Please rewrite the records from the line with "Describe the element" to the line with "at that location." as a two-column CSV with the headers input and output, giving one row per record with its text under input and its answer under output. Quote every field and turn any line breaks inside a field into spaces.

## SOURCE RECORDS
--------------------

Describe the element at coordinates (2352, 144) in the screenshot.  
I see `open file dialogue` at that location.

--------------------

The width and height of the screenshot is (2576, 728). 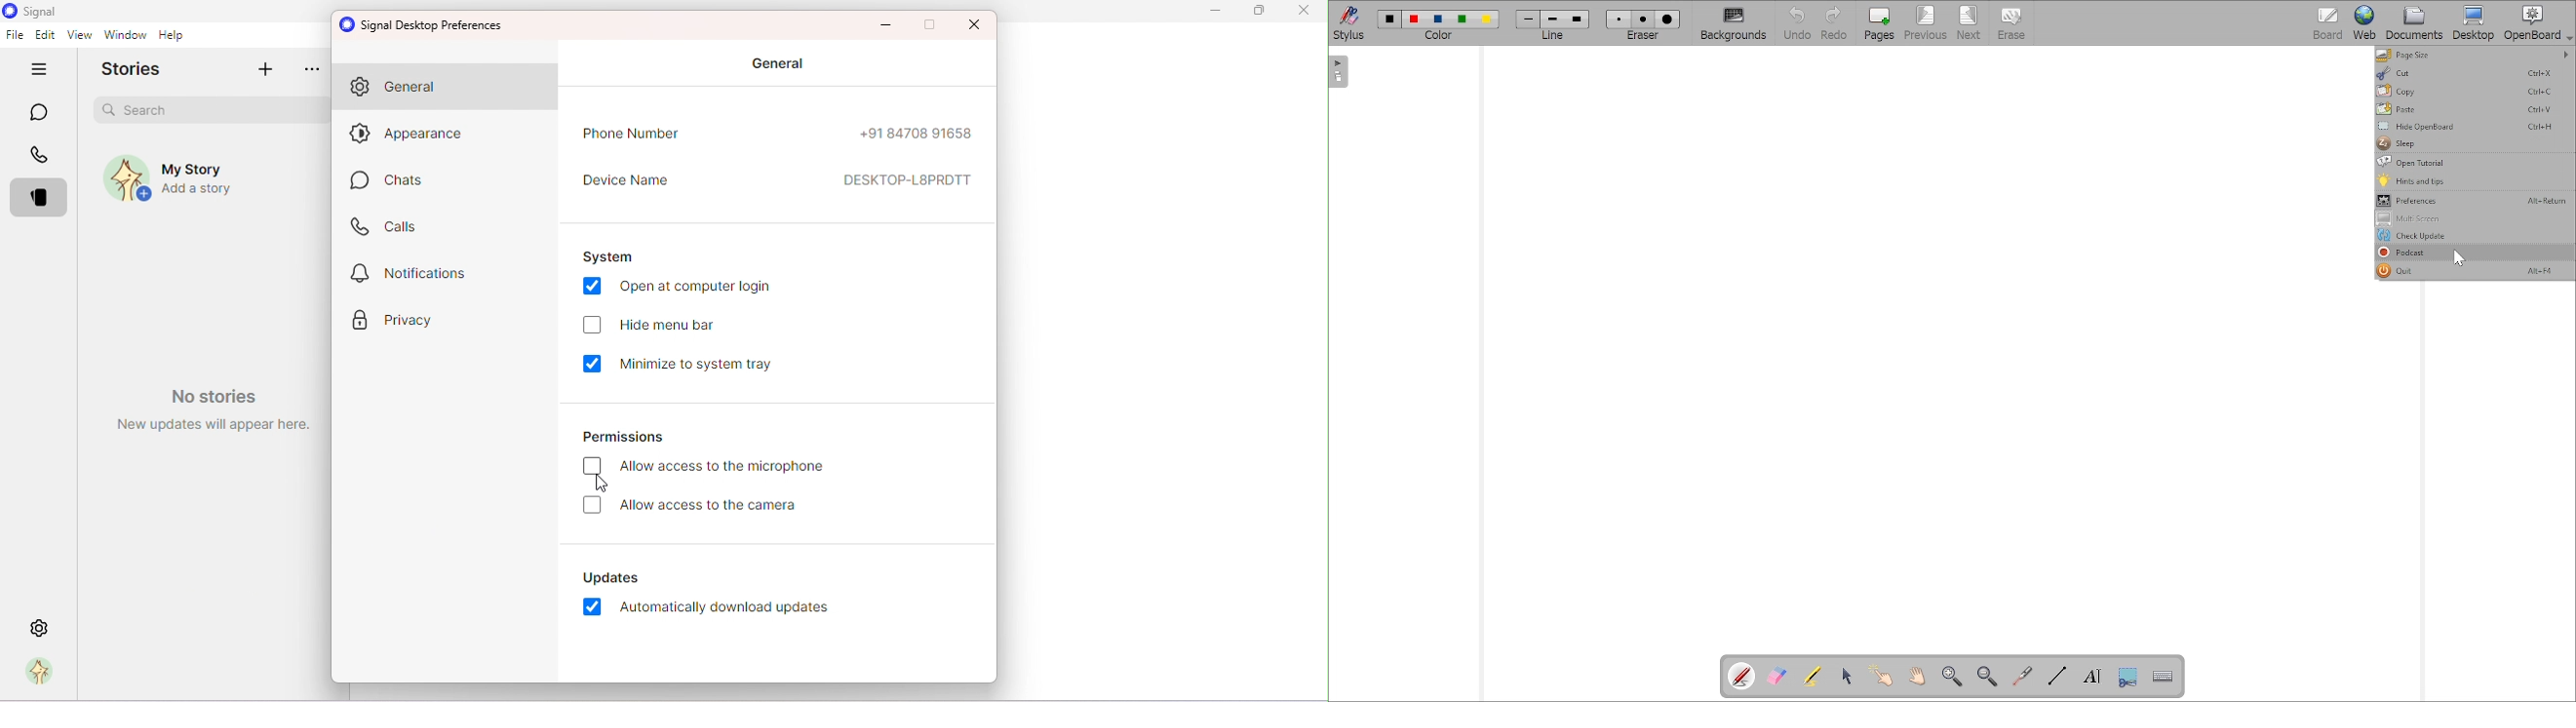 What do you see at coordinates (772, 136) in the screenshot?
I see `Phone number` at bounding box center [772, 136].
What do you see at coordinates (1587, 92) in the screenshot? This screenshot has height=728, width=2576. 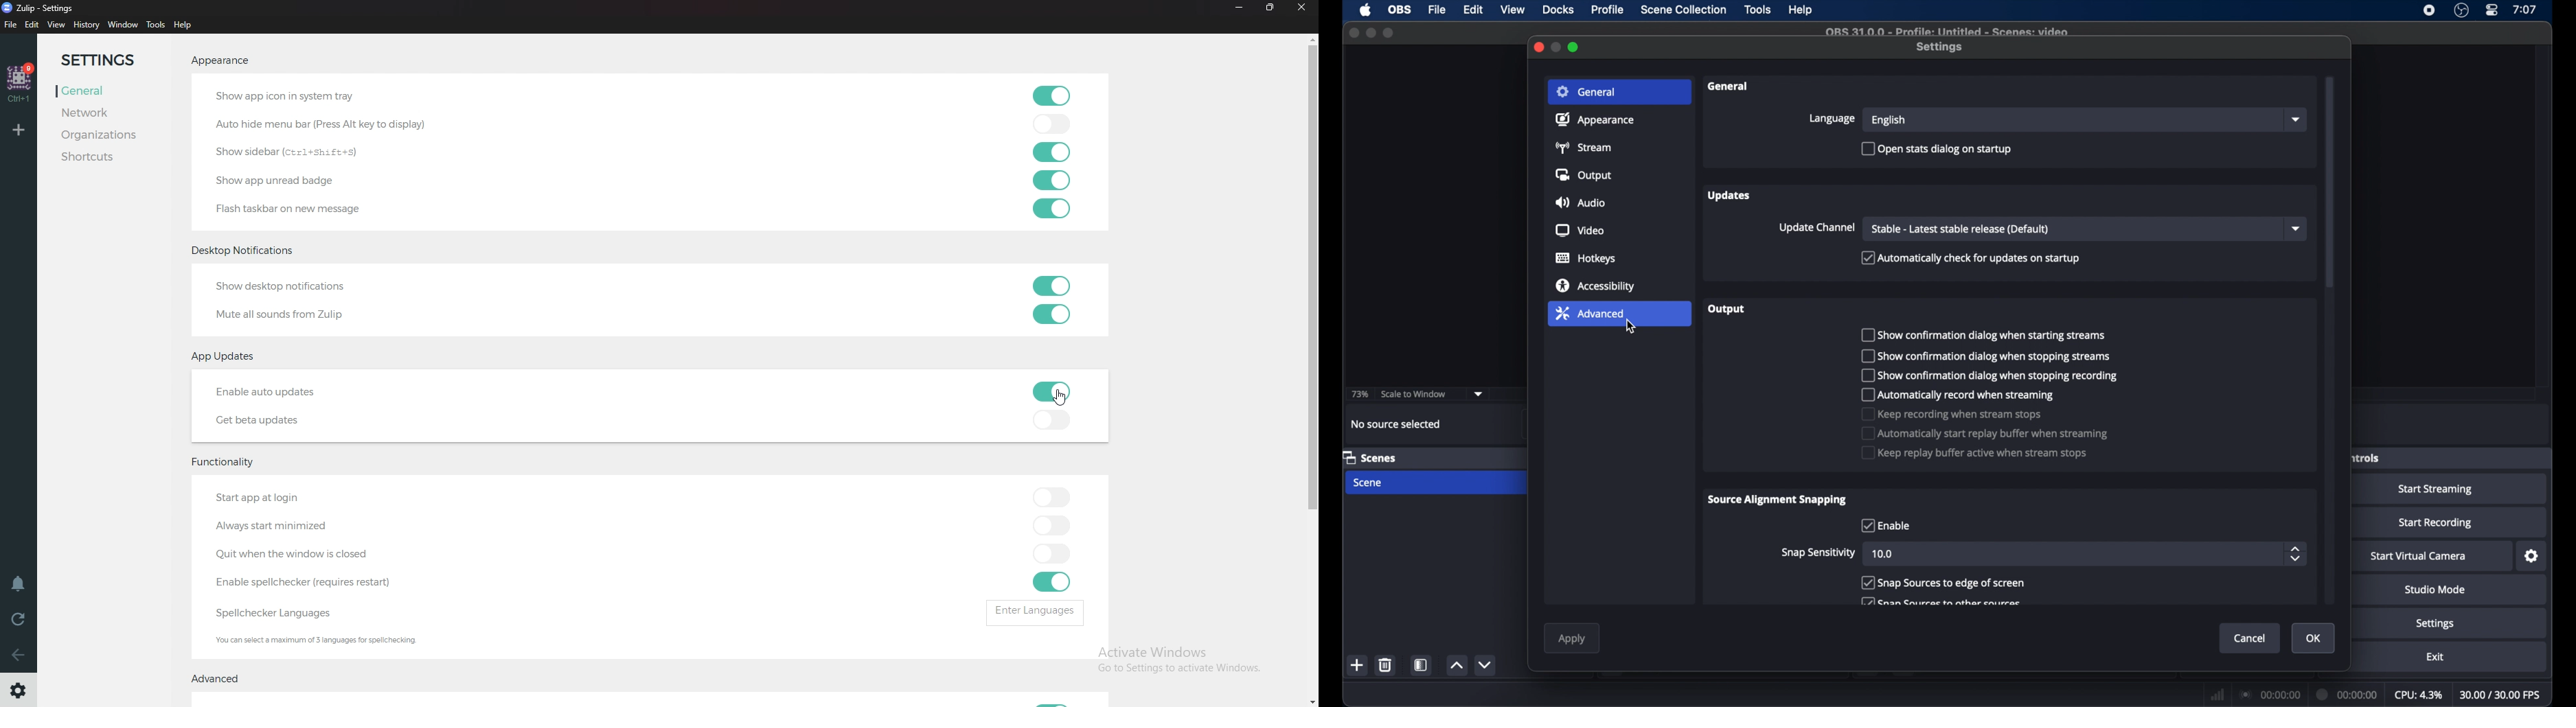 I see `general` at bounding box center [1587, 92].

--------------------

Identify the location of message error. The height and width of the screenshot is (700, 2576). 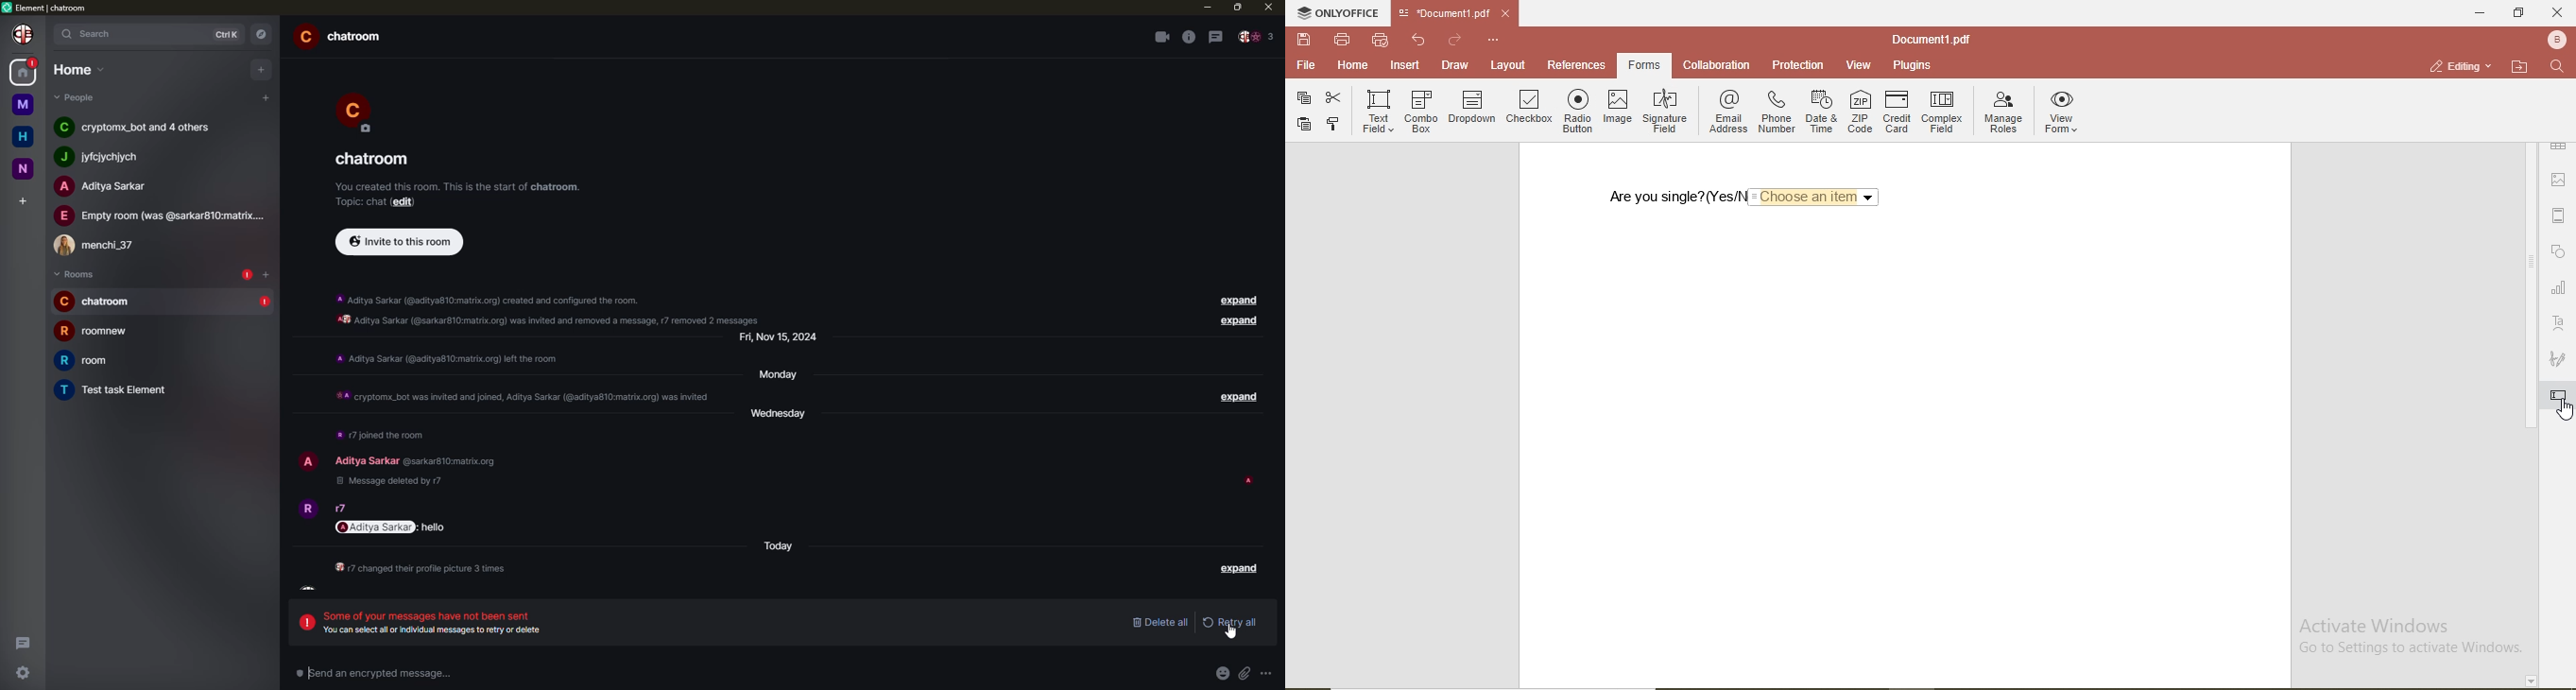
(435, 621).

--------------------

## ANSWER TO THE PROBLEM
input,output
"Describe the element at coordinates (2352, 144) in the screenshot.","I see `open file dialogue` at that location."